What motivated Carl to develop his dream?

Carl received a vision of creating a video game specifically for Native American people when they were thinking about what they wanted to do with their life following graduation from high school.

“I played video games a lot throughout my life and I wanted to help bring those experiences to people,” they told us.

After enrolling in the game design program at Dakota State University, they were working one summer at the Crazy Horse Memorial when they first told someone of their idea to build a video game that would incorporate Lakota culture history and language into a single experience “like that of someone living the culture when it was fully alive and well prior to the assimilation of our people into the euro-American culture.”

The Dream as a Solution

Carl’s dream of a Lakota video game would start out small with a single-player game such as of allowing players to go through the process of constructing a Lakota tipi in the traditional way with all dialogue and voice acting in the game in the Lakota language with English subtitles.

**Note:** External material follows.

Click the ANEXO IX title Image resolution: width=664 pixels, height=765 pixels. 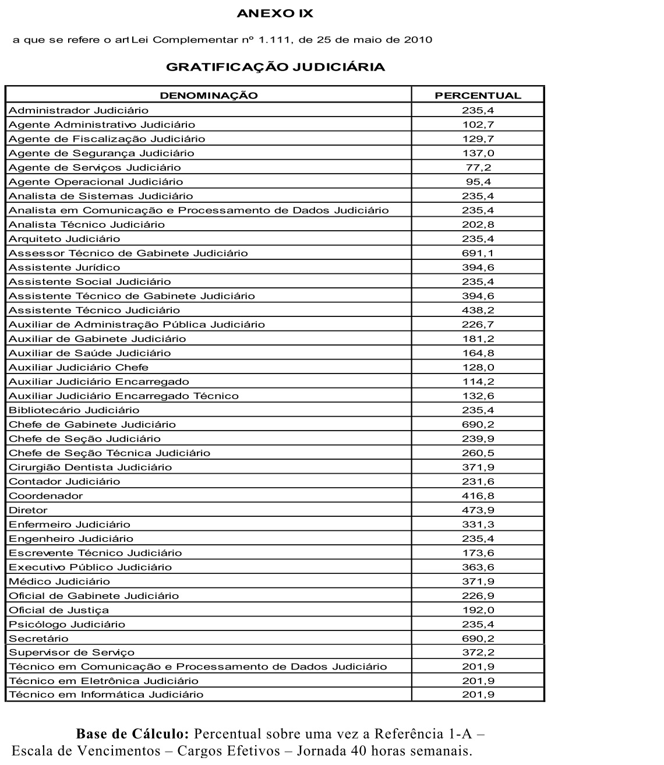(275, 14)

“With my games, I want to reach as many people as possible, but primarily the tribal members of the Lakota-speaking nations across the Great Plains,” They said, adding, “My idea goes one step futher than producing a single game, as I hope to find or train like-minded indigenous game developers to create a sustainable studio that could eventually be a great asset on my reservation.

“My idea exemplifies entrepreneurship in that it is filling a niche to bring a much-needed product to both end-users and different organizations, be they tribal schools themselves or other businesses looking to make a change in tribal communities, especially those of the Lakota in South Dakota and surrounding states and provinces.”

The Potential Impact in the Future

“Preferably, the game would be a massively multiplayer online game able to bring together Native peoples from across the world to experience their cultures together to learn their languages in a conversational way and to form a new identity of what it means to be a tribal citizen in the 21st century.”